L'Office a aussi récemment mis en oeuvre des partenariats avec l'armée de terre afin de rendre la transition entre le statut de militaire et le statut de ressortissant de l'ONACVG la plus fluide possible . Les services de l'armée de terre vont ainsi systématiquement faire réaliser une demande d'attribution de la carte du combattant aux militaires qui remplissent les conditions.
Selon l'Office, cette action a permis de résoudre le problème du flux , la très grande majorité des militaires quittant l'armée de terre le faisant en tant que ressortissants de l'ONACVG, ce dont le rapporteur spécial se félicite. La difficulté principale réside donc actuellement dans le « stock », soit les militaires ayant quitté l'institution avant la mise en place par l'armée de terre du démarchage systématique des militaires pour le statut de ressortissant de l'ONACVG. C'est pour atteindre ces militaires que l'armée de terre a mis en oeuvre son action de retraçage via un logiciel RH.

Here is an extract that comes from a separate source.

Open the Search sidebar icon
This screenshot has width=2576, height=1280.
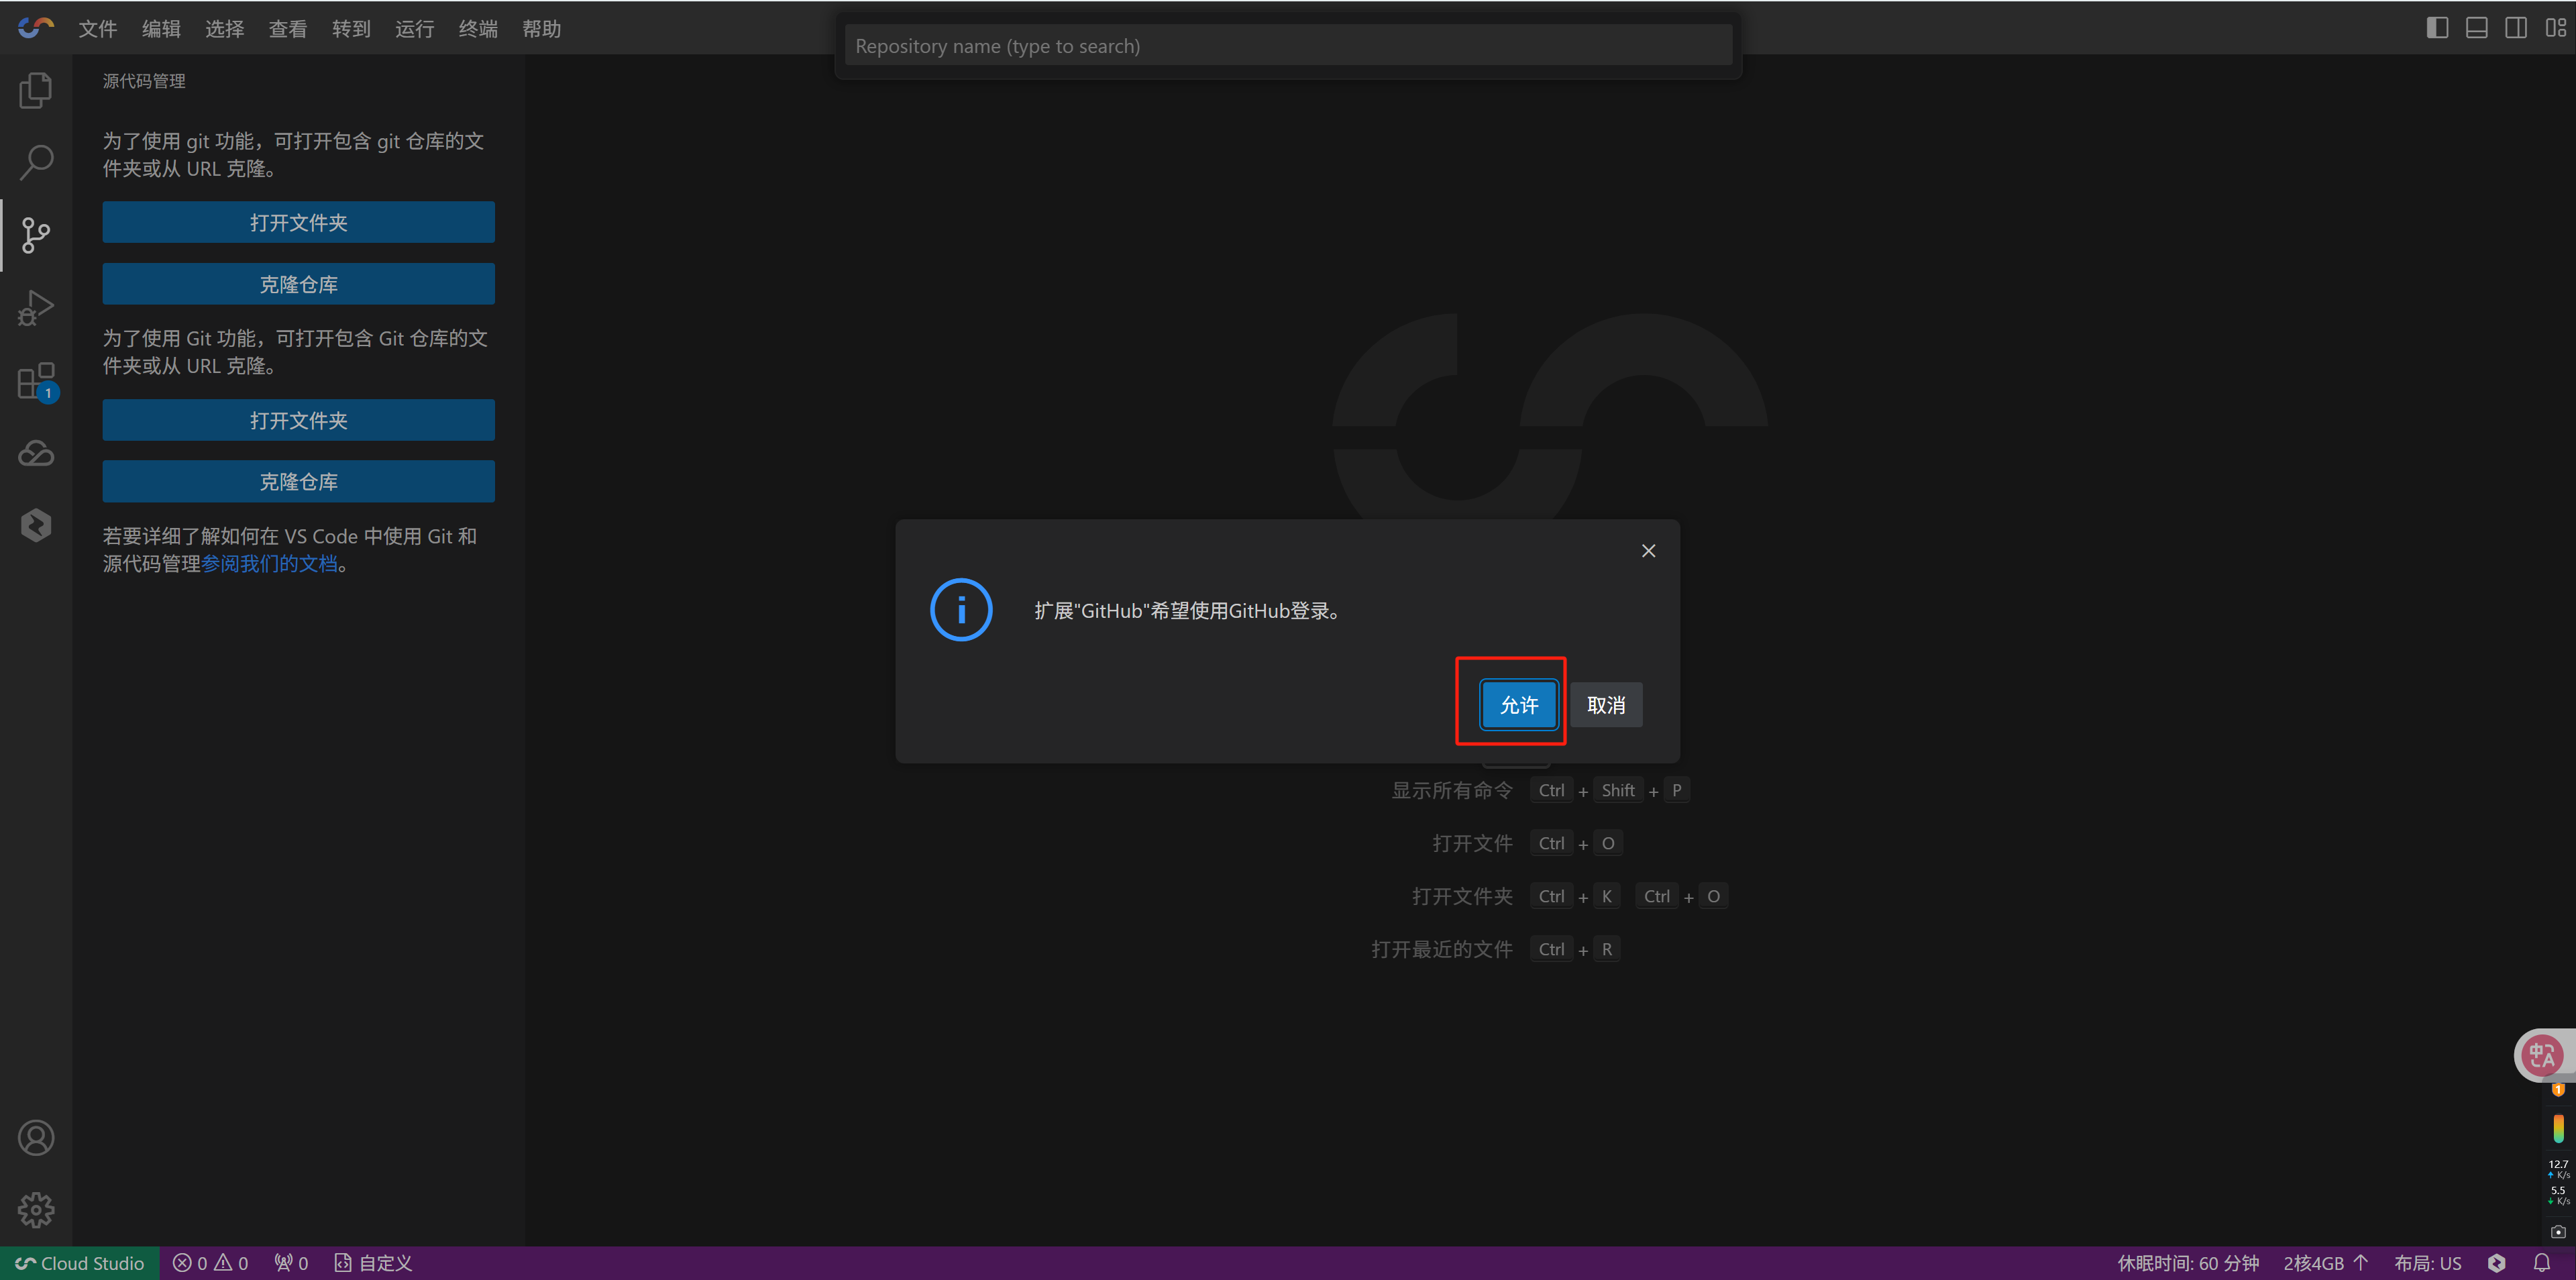[x=36, y=162]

Si l'armée de terre a mis en oeuvre des actions pour permettre une meilleure transition des militaires vers l'Office, ce n'est pas le cas de l'armée de l'air, de la marine ou des corps de gendarmerie et de pompiers dont les militaires pourraient prétendre au statut de ressortissant .

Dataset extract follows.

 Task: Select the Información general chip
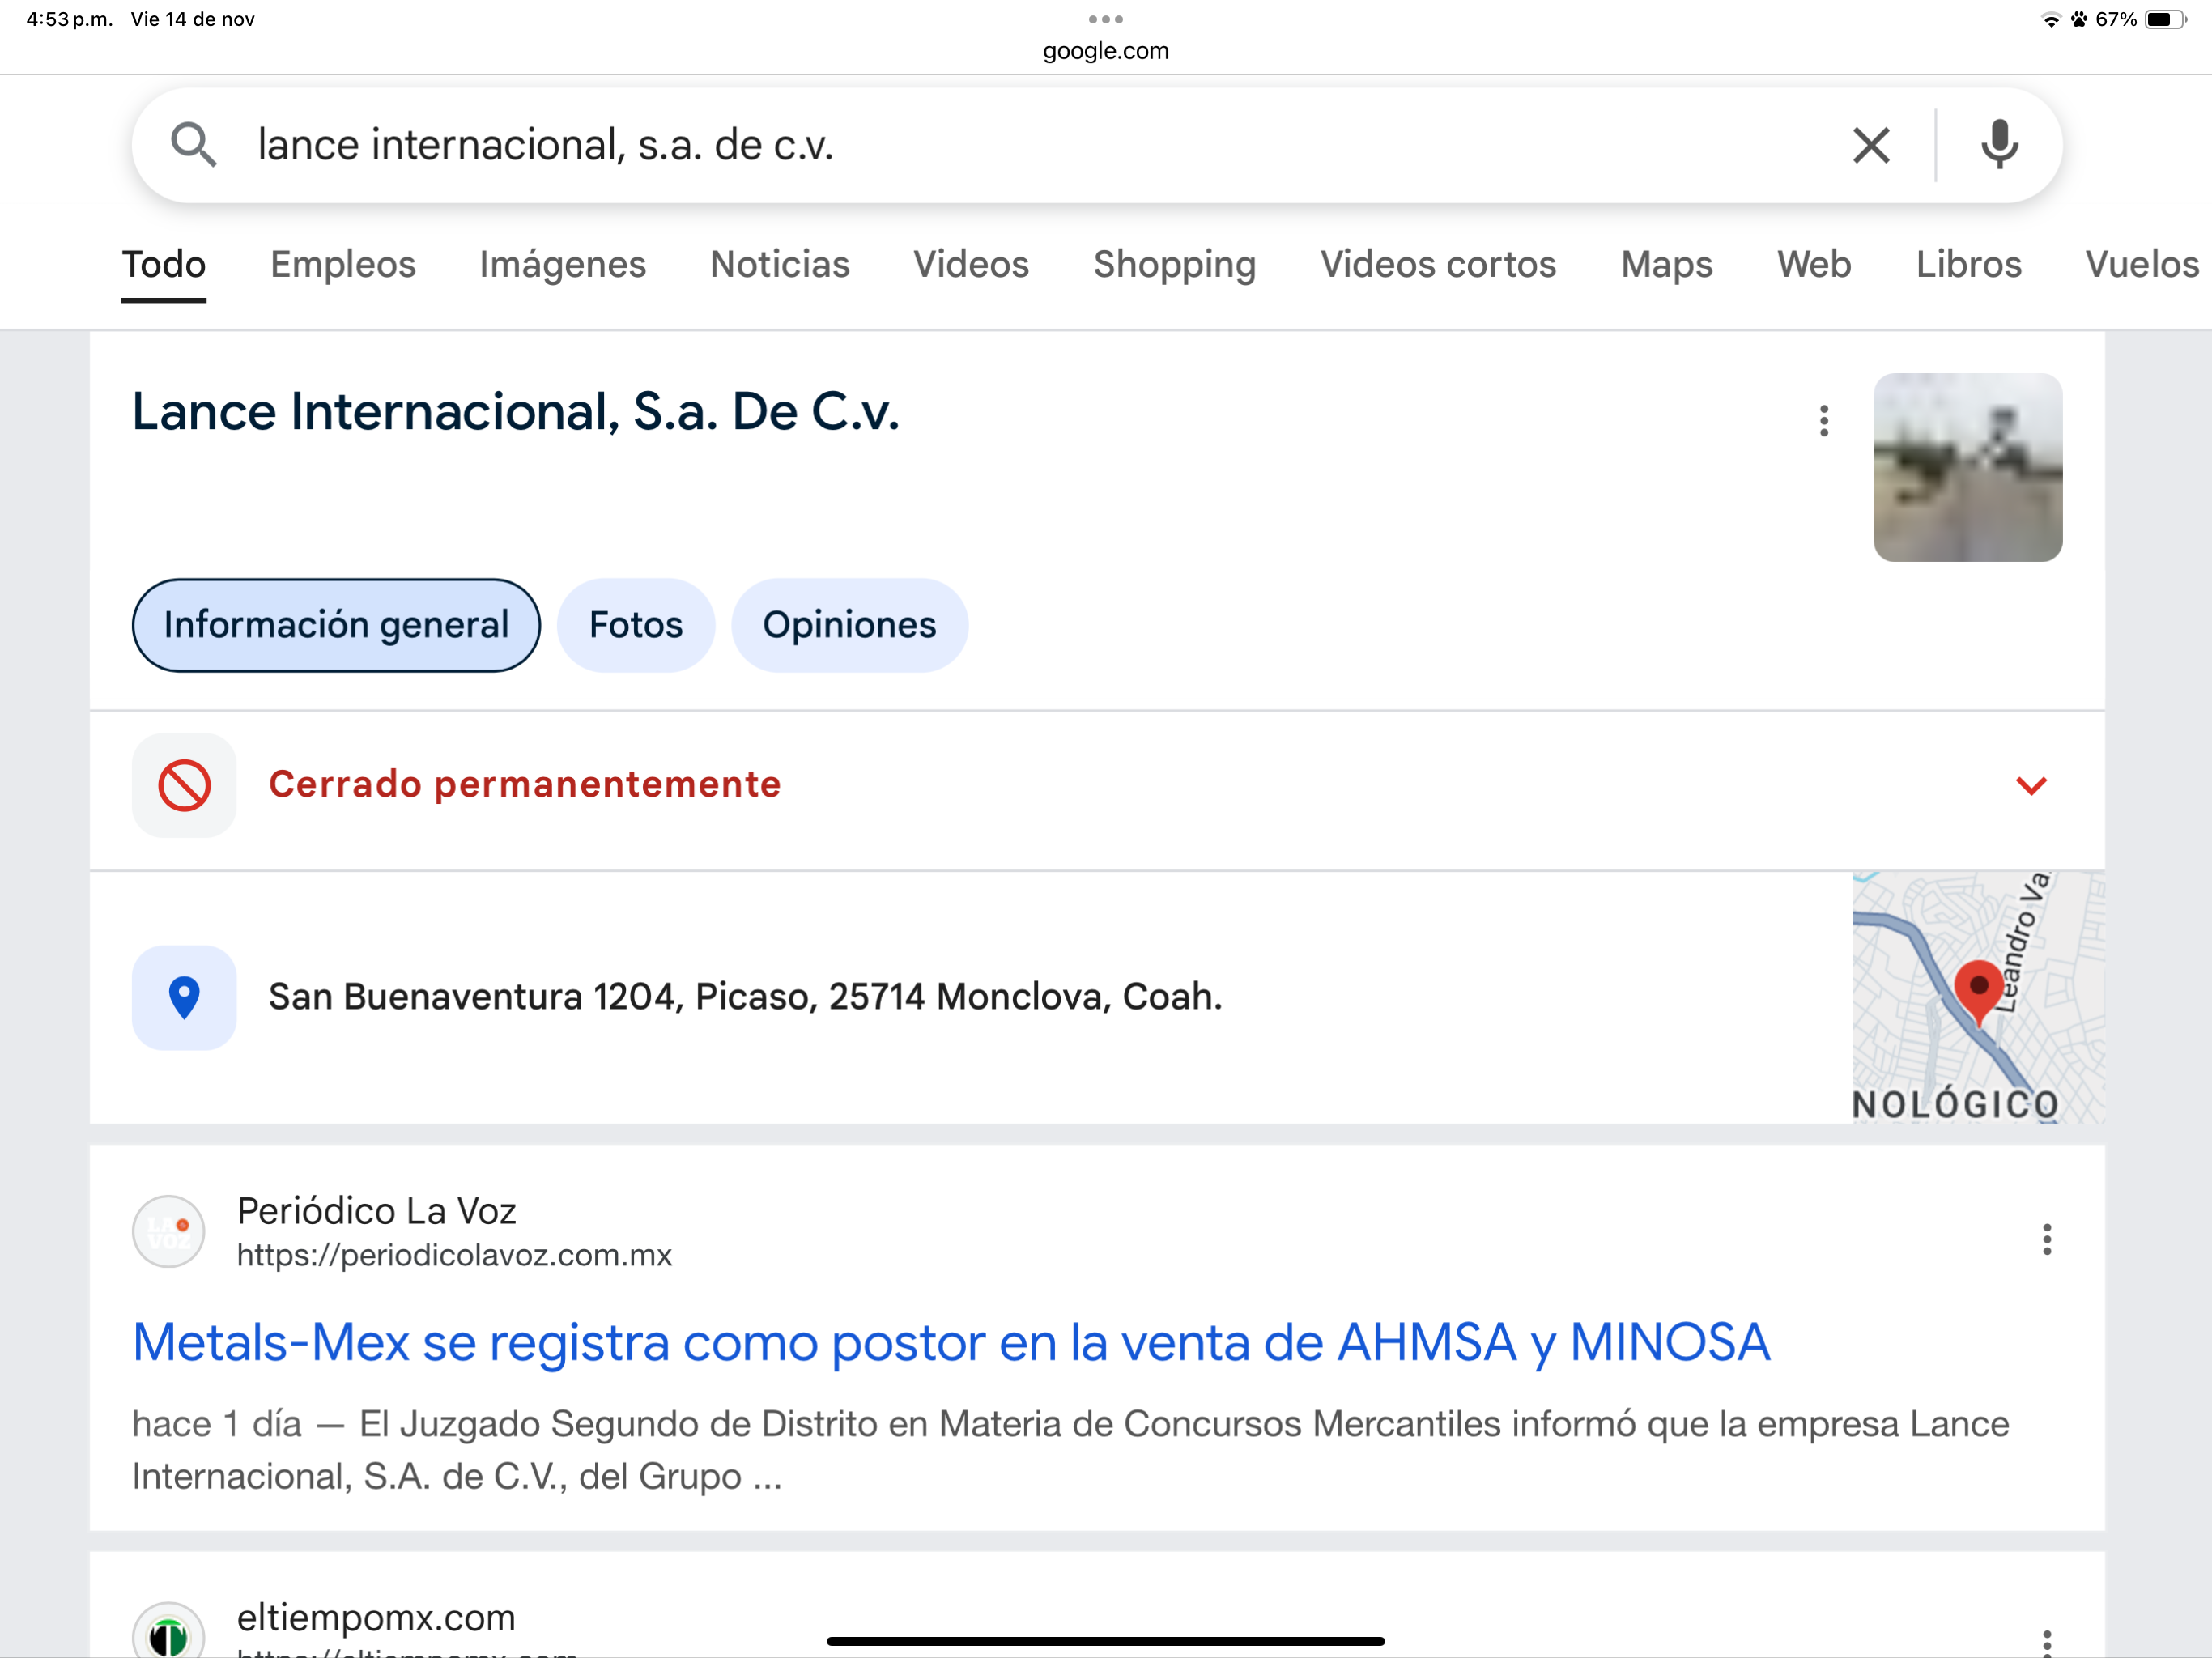coord(336,625)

Le rapporteur spécial appelle à une généralisation des bonnes pratiques de l'armée de terre à l'ensemble des corps d'armée dont une partie significative des militaires peuvent prétendre à la qualité de ressortissant de l'ONACVG à la fin de leur service.

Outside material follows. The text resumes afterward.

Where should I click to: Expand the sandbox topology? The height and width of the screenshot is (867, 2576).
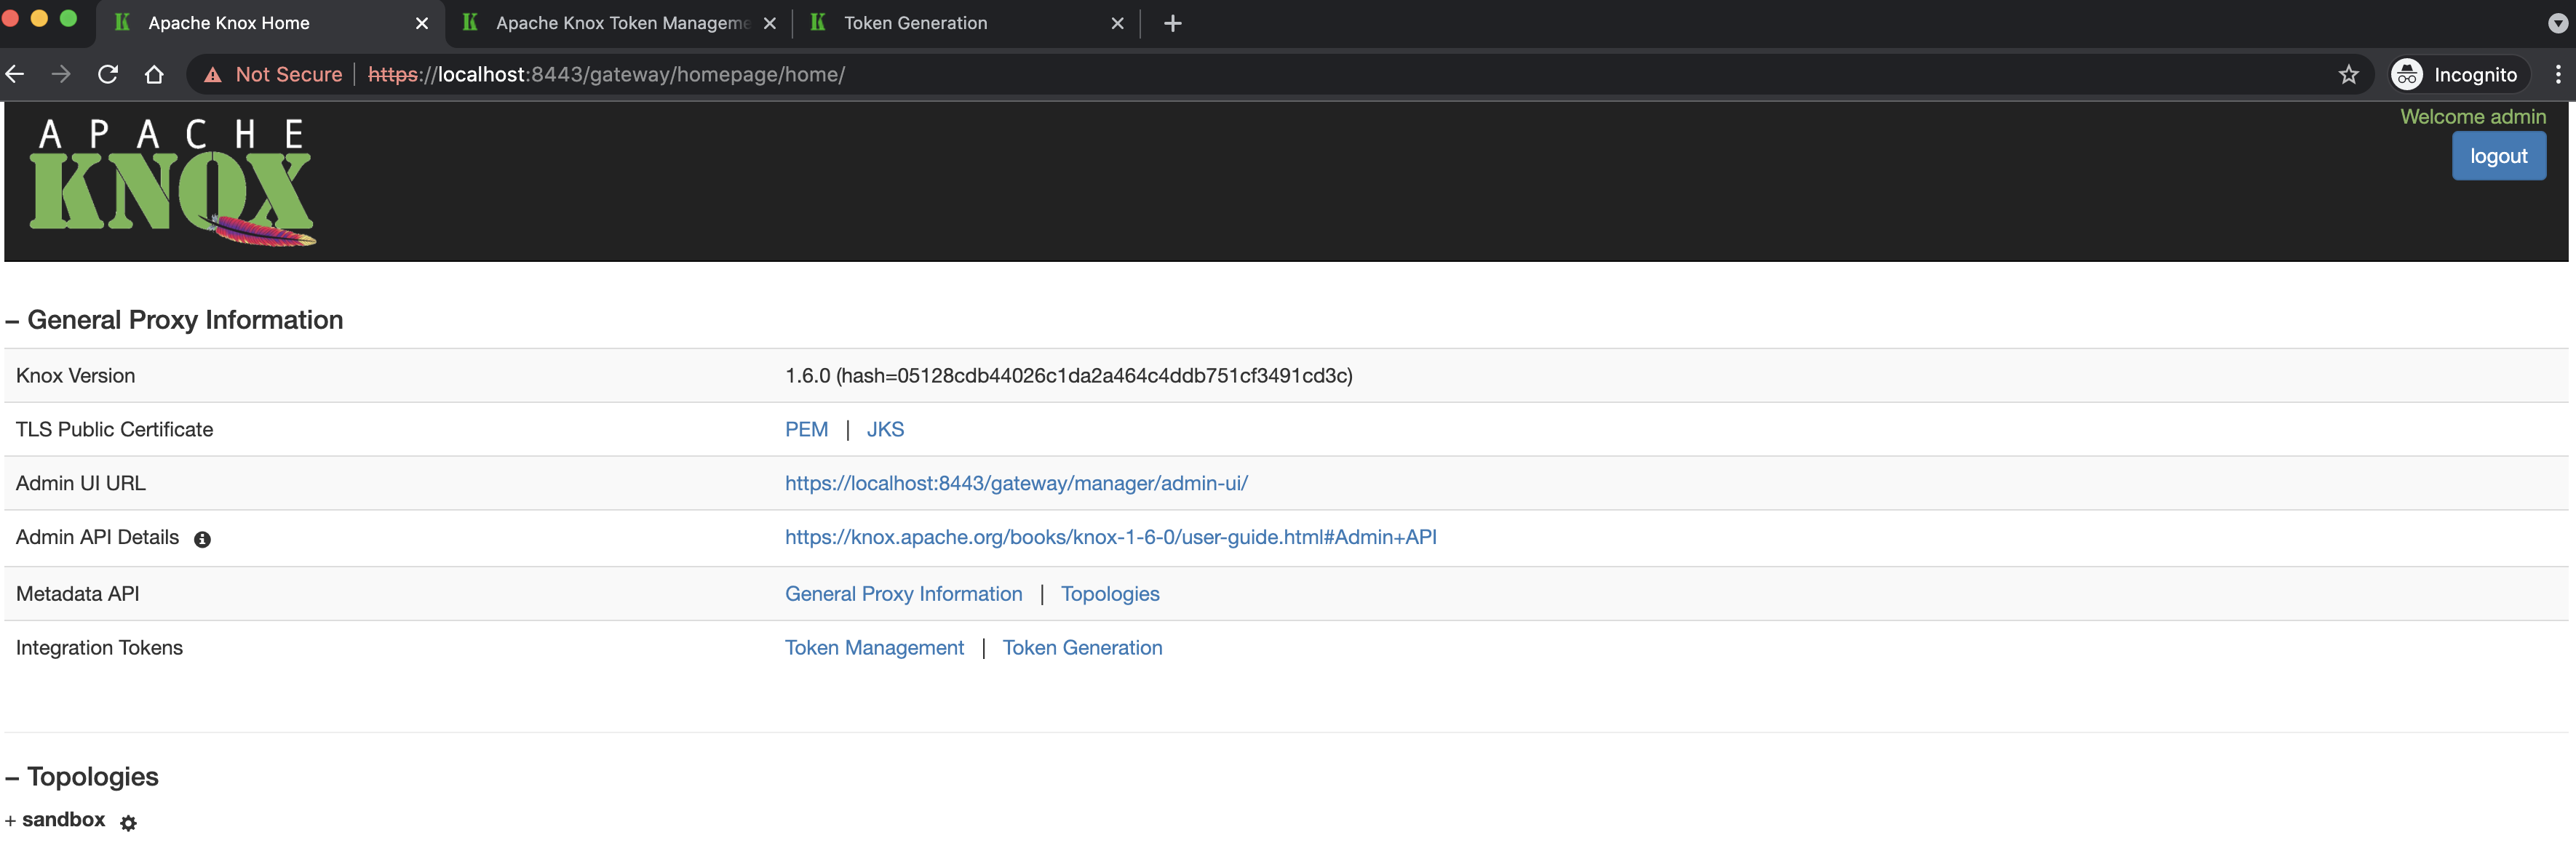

Enfin, l'Office doit en 2023 devenir le chef de projet du dispositif ATHOS, un dispositif récent d'accompagnement et d'aide à la réinsertion d'anciens militaires souffrant de blessures psychiques après leur départ de l'armée.
Recommandation n° 3 : Généraliser les interventions de l'ONACVG auprès des différents corps d'armée afin de limiter au maximum les départs de militaires pouvant prétendre à la qualité de combattants sans réalisation des démarches nécessaires pour devenir ressortissant de l'Office.
2. L'Office comme acteur et partenaire central du renforcement des politique de lien Armées-jeunesse
a) Une ouverture vers la jeunesse à caractère pédagogique ancienne
Il s'agit d'une compétence qui était déjà exercée à travers l'organisation et la participation à des concours réalisés en partenariat avec l'Éducation nationale ainsi qu'à travers des actions ponctuelles réalisées auprès de publics scolaires.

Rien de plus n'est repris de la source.